### GIVEN TEXT:
/---

The problem of disambiguating who is who dates back at least few decades, and it is typically viewed as a clustering problem and solved by various clustering models, such models have to answer two questions inevitably, that is how to quantify the similarity and how to determine cluster size [8]. Many existing literatures mainly focus on answering the first question, such as feature-based methods [12, 13] and graph-based methods [3, 16, 20]. Actually, quite a few of them involve increasingly complex and time-consuming architectures that yield progressively smaller gains over the previous state-of-the-art. When it comes to the second question, most previous approaches assume the number of clusters is known beforehand or predict the number by applying another model [25]. However, there is no doubt that the former is unrealistic in real situations and the latter may lead to error propagation.

\---

### DATA SECTION:
/---

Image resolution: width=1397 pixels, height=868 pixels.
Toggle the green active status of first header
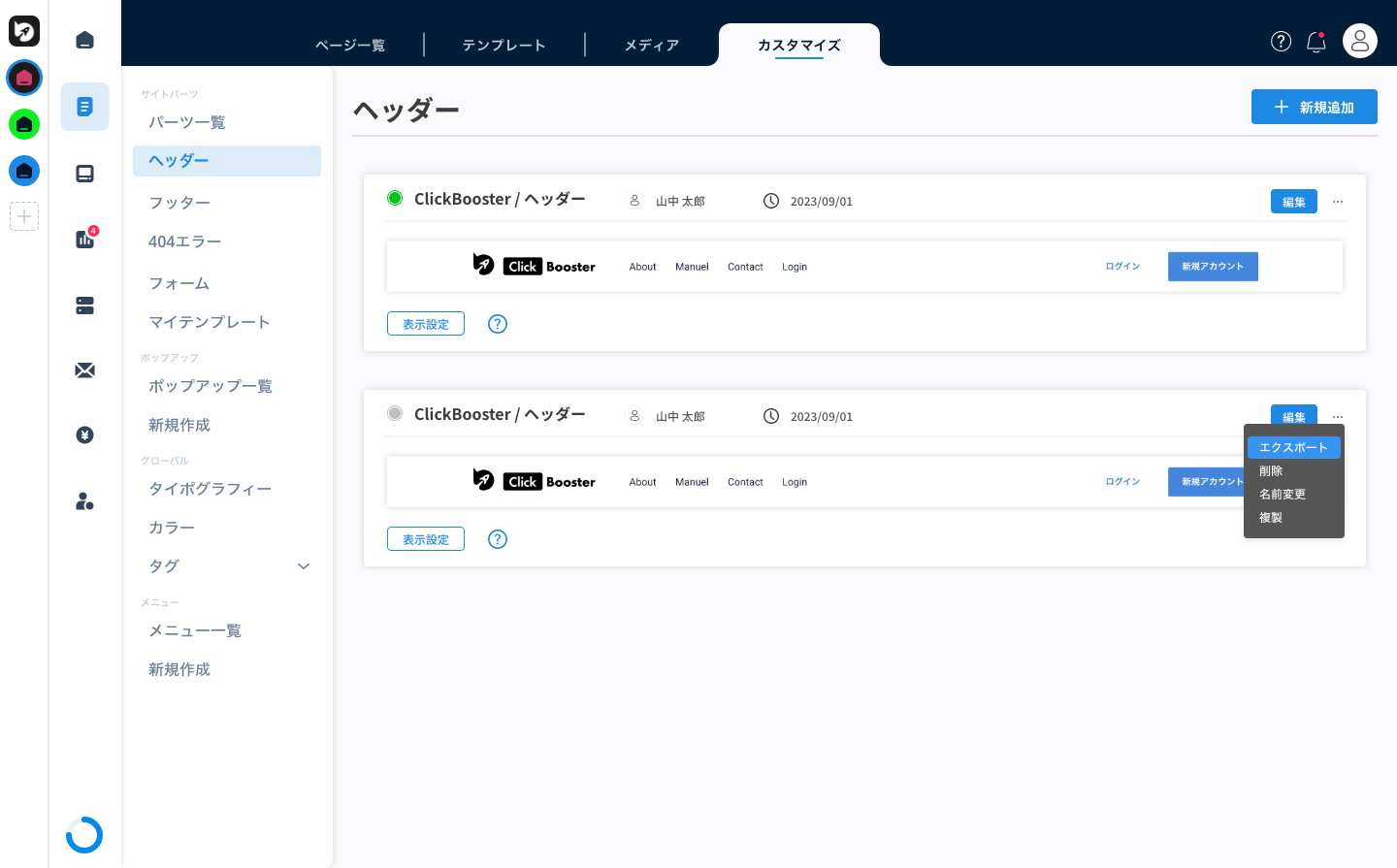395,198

\---
/---

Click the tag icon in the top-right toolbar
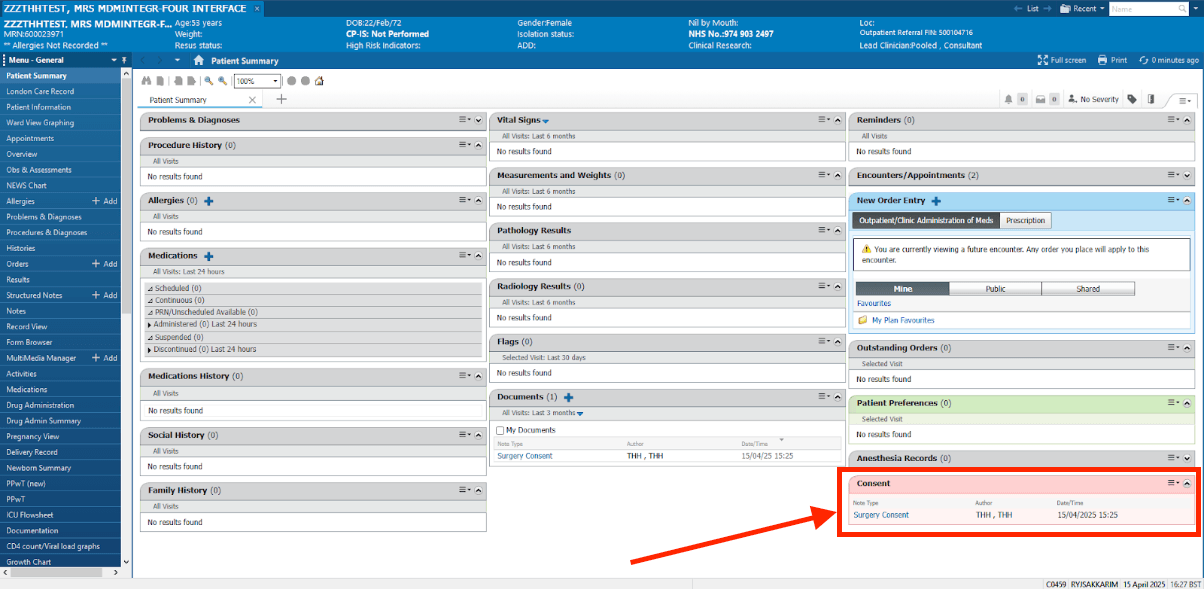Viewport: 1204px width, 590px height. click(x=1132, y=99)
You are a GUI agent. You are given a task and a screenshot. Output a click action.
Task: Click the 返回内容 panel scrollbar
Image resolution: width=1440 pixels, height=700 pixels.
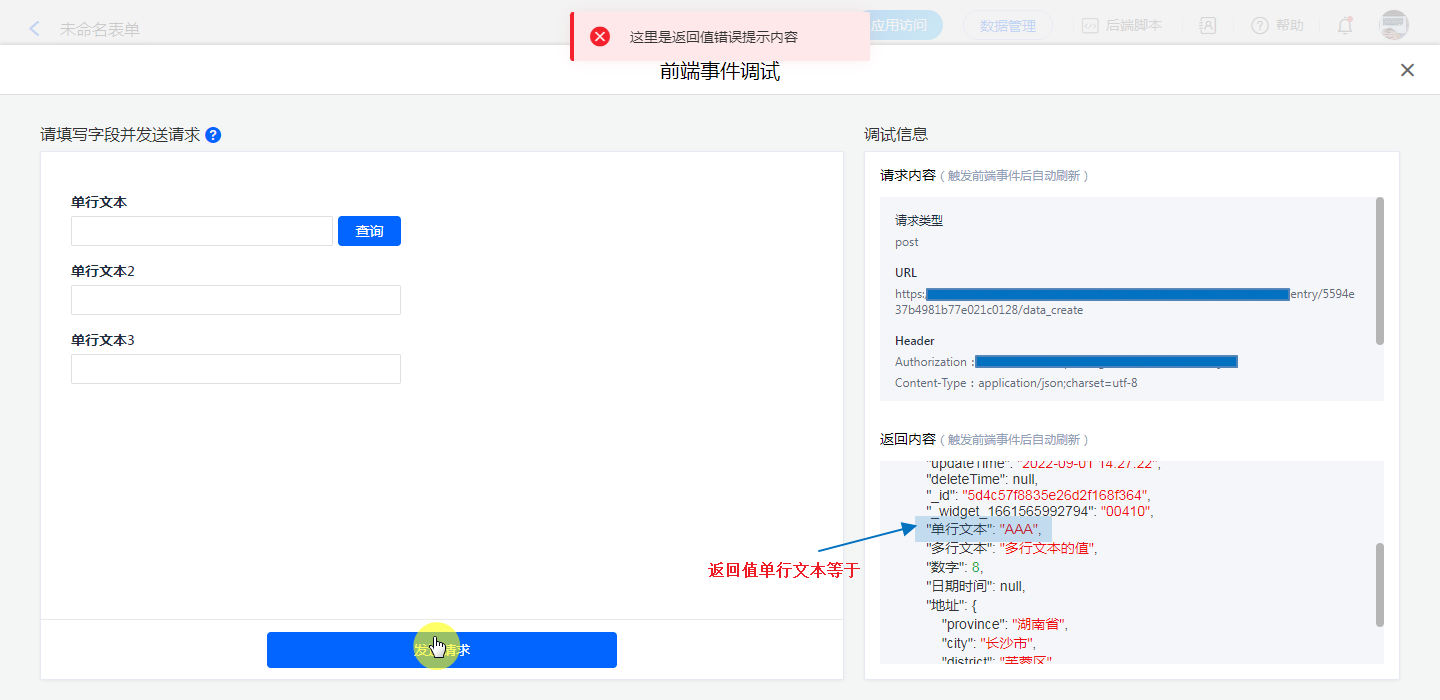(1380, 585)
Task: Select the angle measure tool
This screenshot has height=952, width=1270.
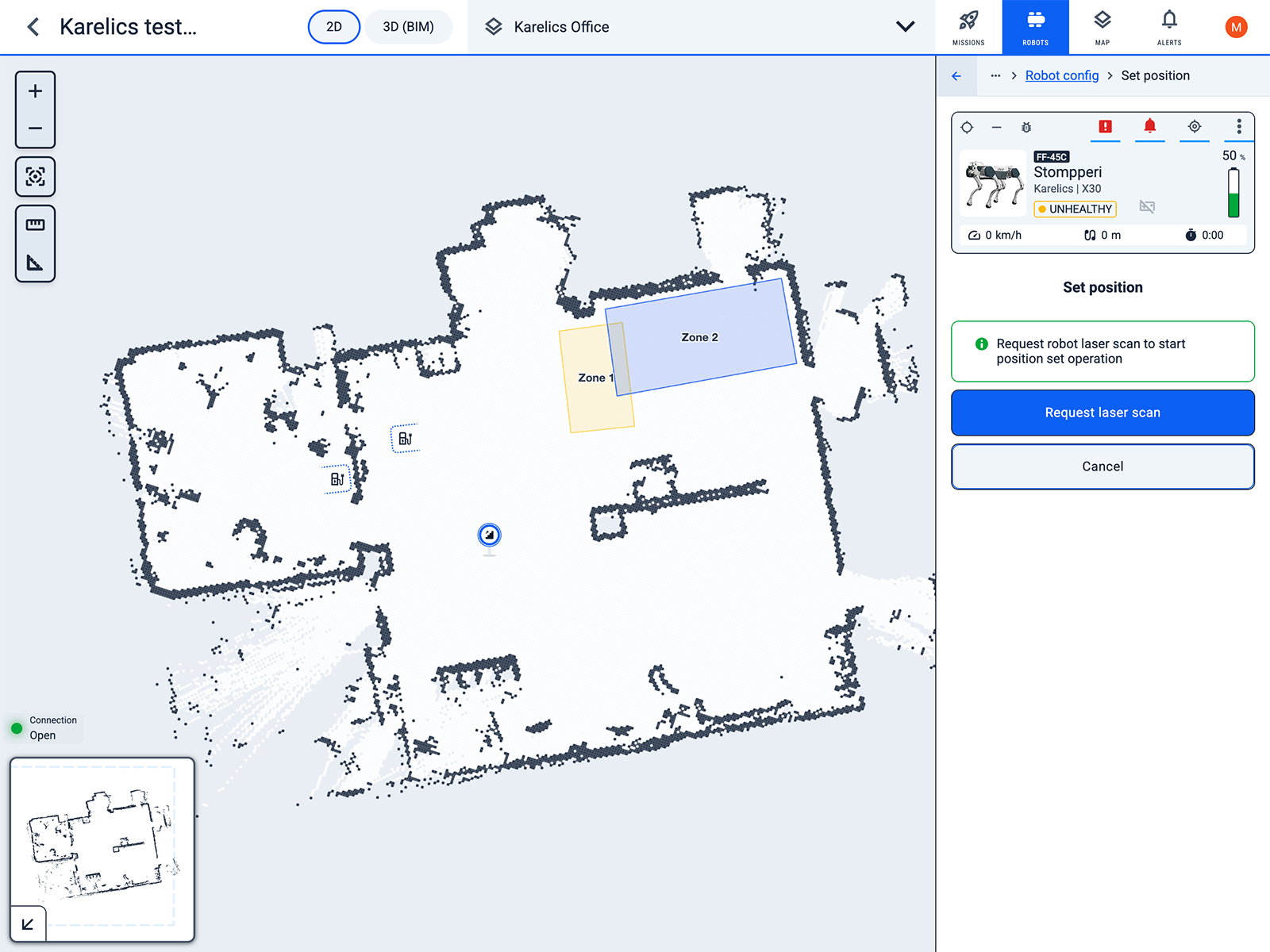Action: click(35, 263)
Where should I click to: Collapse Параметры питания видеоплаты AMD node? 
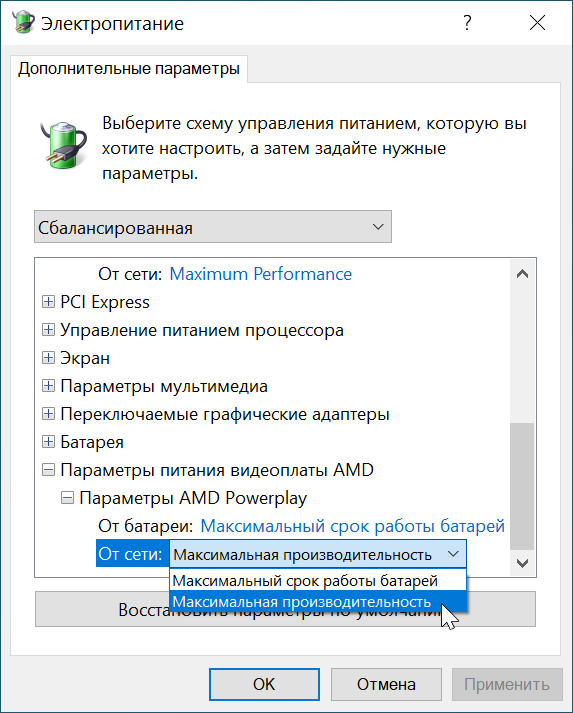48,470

\---
/---

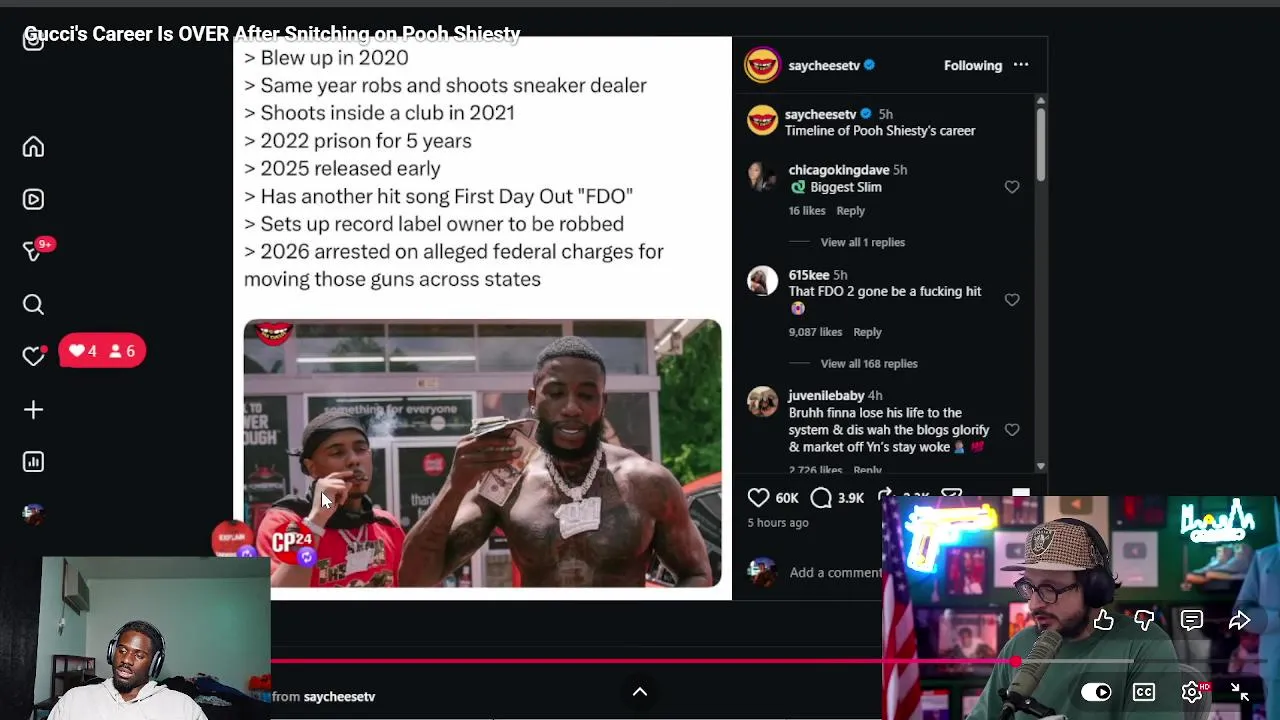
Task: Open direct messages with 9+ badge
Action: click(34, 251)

\---

### GOAL:
Could you retype the paragraph on who-is-who disambiguation at the top, word for word and in full?

### REPLY TO THE EXERCISE:
The problem of disambiguating who is who dates back at least few decades, and it is typically viewed as a clustering problem and solved by various clustering models, such models have to answer two questions inevitably, that is how to quantify the similarity and how to determine cluster size [8]. Many existing literatures mainly focus on answering the first question, such as feature-based methods [12, 13] and graph-based methods [3, 16, 20]. Actually, quite a few of them involve increasingly complex and time-consuming architectures that yield progressively smaller gains over the previous state-of-the-art. When it comes to the second question, most previous approaches assume the number of clusters is known beforehand or predict the number by applying another model [25]. However, there is no doubt that the former is unrealistic in real situations and the latter may lead to error propagation.